■ **Given problem**: From the discussion of sprawl below, quote the passage between "With a growing" and "and other issues.", inclusive.

■ **Document text**:
I got to thinking, with all the heaping of hatred on Wal-Mart about destroying small towns and encouraging sprawl, what really played the largest part of encouraging sprawl?
Wal-Mart, Interstates, or Zoning?
I kind of see the joint catastrophe of zoning changes the Government made to enable sprawling housing, that then needed an enabler which was provided by the auto industry, which then was further enabled by pouring Government expenditures into Interstates & highways, which then landed us with Interstates. This exacerbated the situation.
With a growing demand for ever cheaper stuff and the change in zoning and lifestyle changes based on the automobile larger and larger consumption volume was met with larger and larger stores. In turn we finally got the mediocrity that is Wal-Mart.
It appears, that it be a downward spiral to lower and lower standards. The majority, and key actions that kicked off the spiral I still stand by, where primarily Government actions to “engineer” a new lifestyle and to mitigate many of the problems post-WWII. Such as what to do with a market that had nothing for the 10,000,000 soldiers coming back from war, the plunging of the economy back into the depression which wasn’t truly finished before the war, and other issues.
Agree? Disagree? How did we really end up in this mess? Did people really choose cars & sprawling mess because of choice or where there other key motivators? Any other key indicators that lit of this ongoing catastrophe? How did we lose our transit, really? I still contend strongly, that the Government and NOT the market got us into transit unfriendly, pedestrian unfriendly, non-human, auto oriented lifestyle. What are your thoughts on that notion?
No. Remember that Portland was pretty well sprawled out long before the first Wal-Mart opened in our region (which was in the early 1990s).
First of all was the expansion of the United States to the west, fueled by the Transcontinental Railroad and our search of natural resources. It started with gold, but soon became any resource – wood, water, coal, you name it.
With natural resources comes wealth, and with wealth comes people who want it. Thus the great migration of the 1870-1920s.
At first, the typical town was just something that sprang up along a railroad line, but in many areas these small towns grew out to other towns, and became cities. Portland is comprised of dozens of these little towns that were at first nothing more than railroad (or trolley) stops that had a few homes…then a few more…then a subdivision…and now we have sprawl from Troutdale to Forest Grove and Hazel Dell to Wilsonville and all points inbetween.

■ **Excerpted records**:
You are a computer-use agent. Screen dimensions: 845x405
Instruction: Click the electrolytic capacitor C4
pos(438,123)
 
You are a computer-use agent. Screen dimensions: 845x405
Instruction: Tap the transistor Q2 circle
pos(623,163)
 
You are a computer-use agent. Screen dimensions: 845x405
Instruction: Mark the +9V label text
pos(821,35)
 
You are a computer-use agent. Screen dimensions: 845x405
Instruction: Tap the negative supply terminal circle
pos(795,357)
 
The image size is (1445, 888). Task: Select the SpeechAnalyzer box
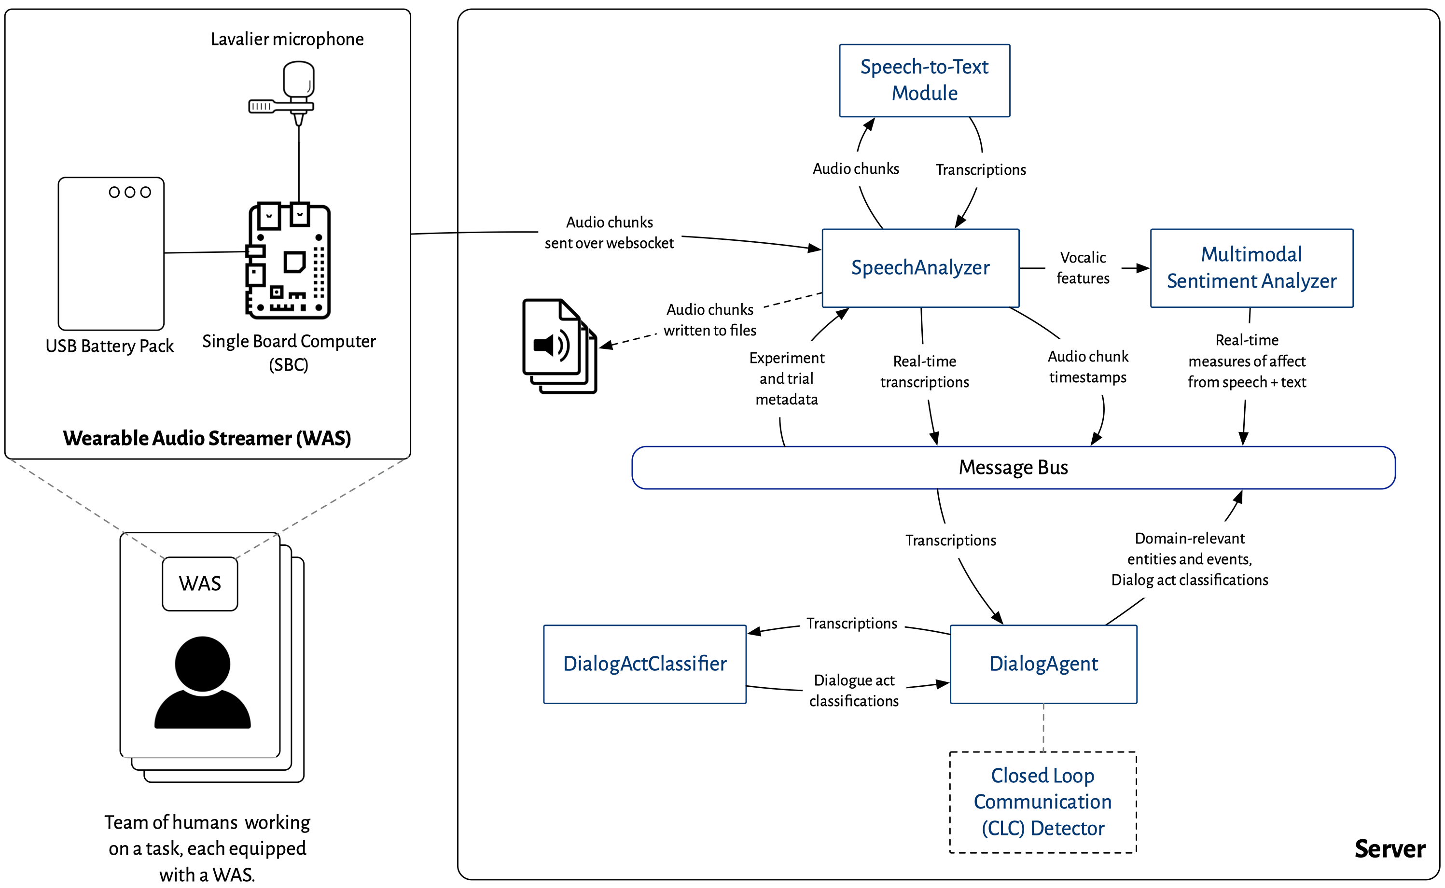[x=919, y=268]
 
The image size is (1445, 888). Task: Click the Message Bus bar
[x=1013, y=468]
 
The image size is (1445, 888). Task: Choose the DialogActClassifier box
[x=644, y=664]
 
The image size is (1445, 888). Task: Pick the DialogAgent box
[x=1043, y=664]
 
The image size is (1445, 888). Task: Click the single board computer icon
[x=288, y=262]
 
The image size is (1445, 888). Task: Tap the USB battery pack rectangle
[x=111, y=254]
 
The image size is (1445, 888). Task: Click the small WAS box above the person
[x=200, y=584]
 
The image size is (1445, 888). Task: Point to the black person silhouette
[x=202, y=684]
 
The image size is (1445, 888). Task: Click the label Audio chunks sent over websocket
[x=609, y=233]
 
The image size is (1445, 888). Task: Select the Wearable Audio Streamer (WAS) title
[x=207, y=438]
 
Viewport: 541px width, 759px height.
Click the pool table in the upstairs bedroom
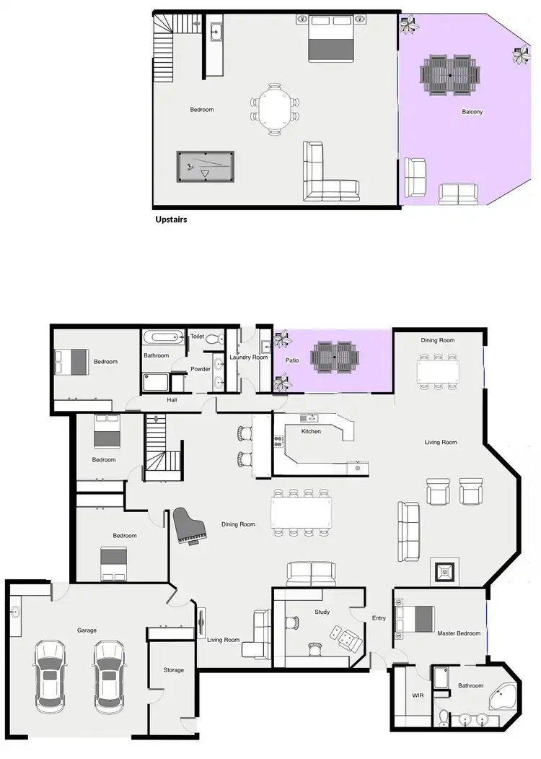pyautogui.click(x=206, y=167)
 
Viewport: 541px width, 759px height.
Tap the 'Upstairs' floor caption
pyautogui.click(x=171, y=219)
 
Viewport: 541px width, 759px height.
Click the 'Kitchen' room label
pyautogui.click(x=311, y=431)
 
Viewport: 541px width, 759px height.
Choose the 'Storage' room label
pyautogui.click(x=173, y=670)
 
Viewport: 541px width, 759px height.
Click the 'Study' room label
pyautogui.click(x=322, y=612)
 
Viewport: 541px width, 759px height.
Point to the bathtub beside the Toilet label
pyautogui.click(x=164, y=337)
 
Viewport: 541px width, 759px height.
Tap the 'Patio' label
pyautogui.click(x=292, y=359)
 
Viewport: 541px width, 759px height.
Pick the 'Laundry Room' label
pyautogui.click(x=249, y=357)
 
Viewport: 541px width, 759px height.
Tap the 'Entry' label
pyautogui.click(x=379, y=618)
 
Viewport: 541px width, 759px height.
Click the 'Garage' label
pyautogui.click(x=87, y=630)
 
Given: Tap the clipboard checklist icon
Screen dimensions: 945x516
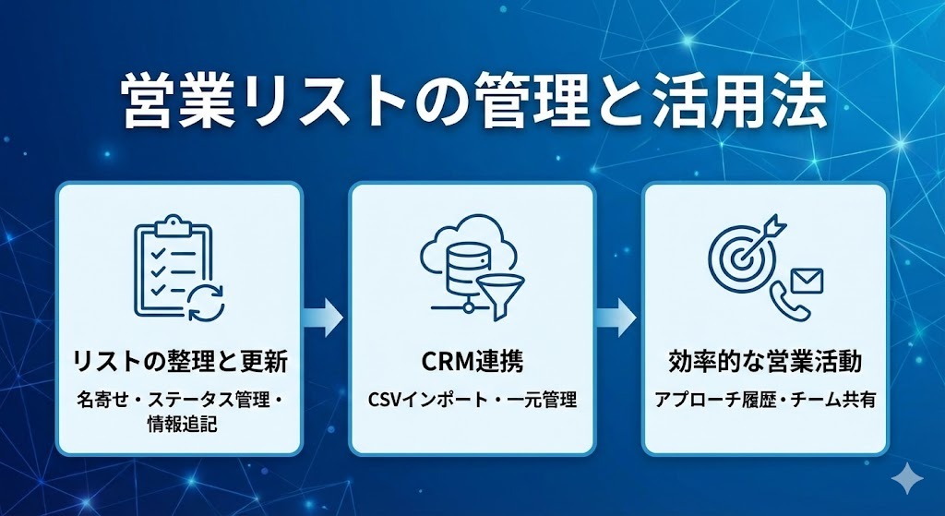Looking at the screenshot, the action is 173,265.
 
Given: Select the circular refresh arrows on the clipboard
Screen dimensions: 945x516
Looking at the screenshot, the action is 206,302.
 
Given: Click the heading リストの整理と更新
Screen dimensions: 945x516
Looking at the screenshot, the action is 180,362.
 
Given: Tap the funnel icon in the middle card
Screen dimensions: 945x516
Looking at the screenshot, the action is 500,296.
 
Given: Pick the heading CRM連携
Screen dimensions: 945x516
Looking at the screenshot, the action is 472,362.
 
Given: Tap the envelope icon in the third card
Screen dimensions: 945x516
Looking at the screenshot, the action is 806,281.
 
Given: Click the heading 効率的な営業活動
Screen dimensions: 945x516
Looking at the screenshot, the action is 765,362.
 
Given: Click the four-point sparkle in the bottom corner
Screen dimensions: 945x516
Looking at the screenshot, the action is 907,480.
--
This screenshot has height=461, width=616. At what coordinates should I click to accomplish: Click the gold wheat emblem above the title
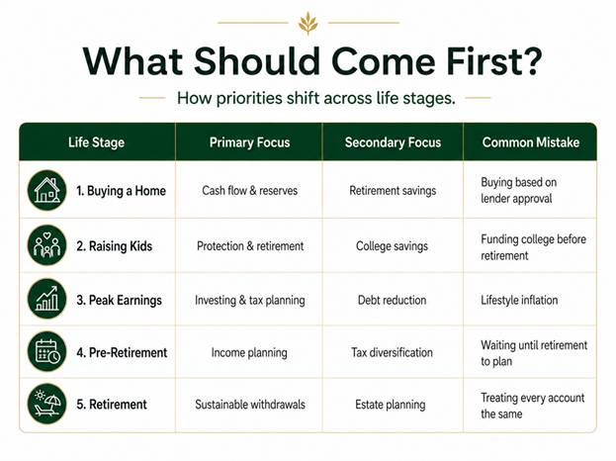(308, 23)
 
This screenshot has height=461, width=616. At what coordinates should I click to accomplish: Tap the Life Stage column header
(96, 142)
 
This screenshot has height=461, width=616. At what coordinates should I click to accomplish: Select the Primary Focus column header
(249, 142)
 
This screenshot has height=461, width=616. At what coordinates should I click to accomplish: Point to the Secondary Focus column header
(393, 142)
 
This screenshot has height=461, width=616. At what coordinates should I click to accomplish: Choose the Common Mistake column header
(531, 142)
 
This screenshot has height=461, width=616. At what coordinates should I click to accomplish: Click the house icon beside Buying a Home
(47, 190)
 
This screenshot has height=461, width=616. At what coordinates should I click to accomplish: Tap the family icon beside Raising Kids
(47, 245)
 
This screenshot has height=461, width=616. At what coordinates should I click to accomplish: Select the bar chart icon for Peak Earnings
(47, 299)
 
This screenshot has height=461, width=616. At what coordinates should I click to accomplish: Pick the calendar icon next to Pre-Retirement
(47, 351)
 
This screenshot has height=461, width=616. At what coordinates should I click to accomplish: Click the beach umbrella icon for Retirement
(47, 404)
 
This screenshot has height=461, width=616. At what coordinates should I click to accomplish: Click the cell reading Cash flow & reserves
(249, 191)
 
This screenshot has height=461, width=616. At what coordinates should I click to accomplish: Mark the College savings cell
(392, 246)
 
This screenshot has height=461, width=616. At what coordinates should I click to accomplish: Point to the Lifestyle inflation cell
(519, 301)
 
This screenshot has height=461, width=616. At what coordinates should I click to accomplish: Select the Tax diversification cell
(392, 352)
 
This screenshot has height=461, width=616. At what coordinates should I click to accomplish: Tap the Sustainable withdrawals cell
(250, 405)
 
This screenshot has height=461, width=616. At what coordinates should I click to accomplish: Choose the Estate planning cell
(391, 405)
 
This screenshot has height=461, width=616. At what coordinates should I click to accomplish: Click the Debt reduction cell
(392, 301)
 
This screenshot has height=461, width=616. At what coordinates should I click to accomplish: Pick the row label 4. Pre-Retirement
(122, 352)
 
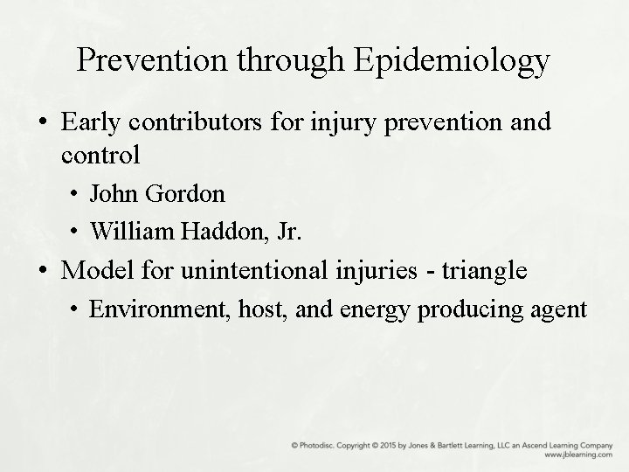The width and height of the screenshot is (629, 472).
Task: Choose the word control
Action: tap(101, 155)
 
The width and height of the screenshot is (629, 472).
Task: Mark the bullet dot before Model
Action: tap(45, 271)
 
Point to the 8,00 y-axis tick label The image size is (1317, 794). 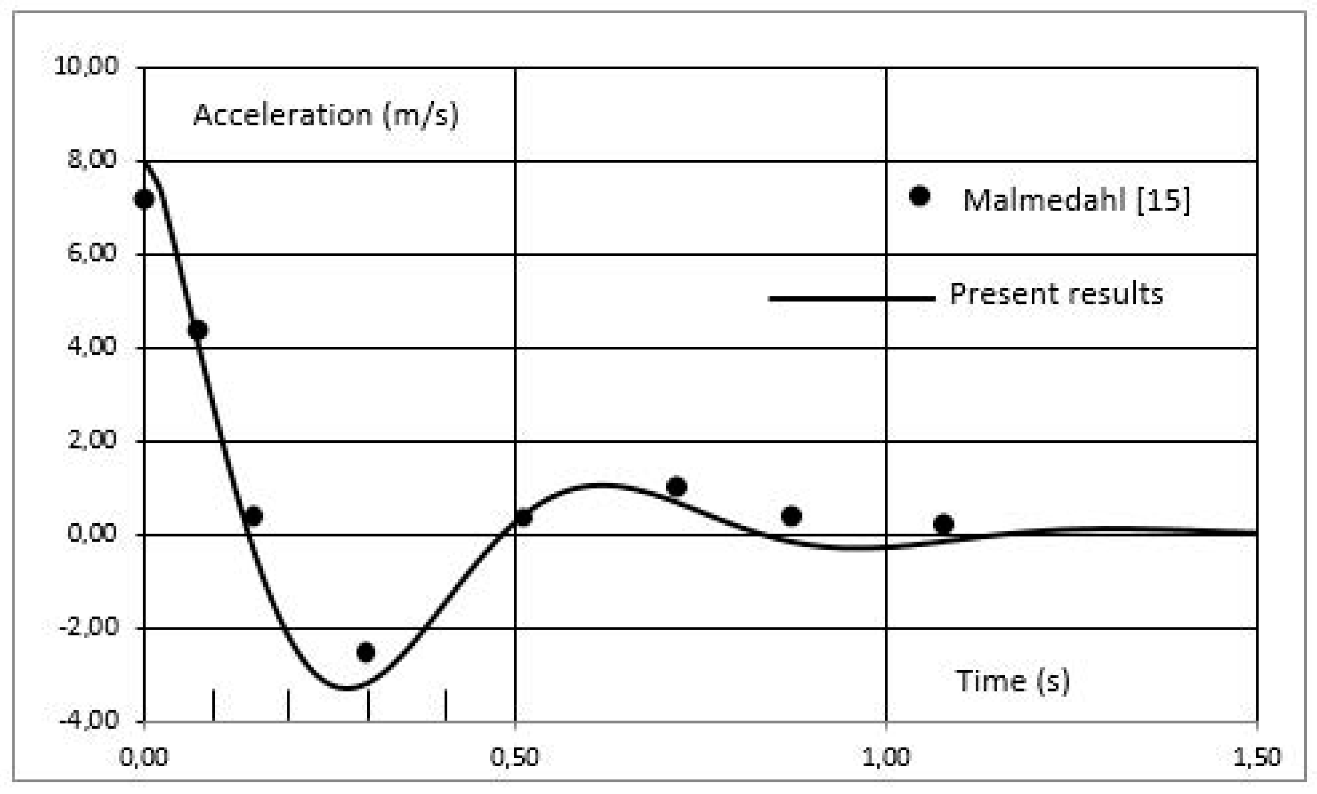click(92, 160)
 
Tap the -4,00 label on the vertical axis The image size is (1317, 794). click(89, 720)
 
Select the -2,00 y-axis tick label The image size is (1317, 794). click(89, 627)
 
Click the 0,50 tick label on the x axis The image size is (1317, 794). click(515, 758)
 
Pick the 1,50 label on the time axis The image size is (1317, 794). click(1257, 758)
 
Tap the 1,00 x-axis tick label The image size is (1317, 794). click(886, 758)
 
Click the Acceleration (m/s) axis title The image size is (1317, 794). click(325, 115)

■ **Task solution**:
With a growing demand for ever cheaper stuff and the change in zoning and lifestyle changes based on the automobile larger and larger consumption volume was met with larger and larger stores. In turn we finally got the mediocrity that is Wal-Mart.
It appears, that it be a downward spiral to lower and lower standards. The majority, and key actions that kicked off the spiral I still stand by, where primarily Government actions to “engineer” a new lifestyle and to mitigate many of the problems post-WWII. Such as what to do with a market that had nothing for the 10,000,000 soldiers coming back from war, the plunging of the economy back into the depression which wasn’t truly finished before the war, and other issues.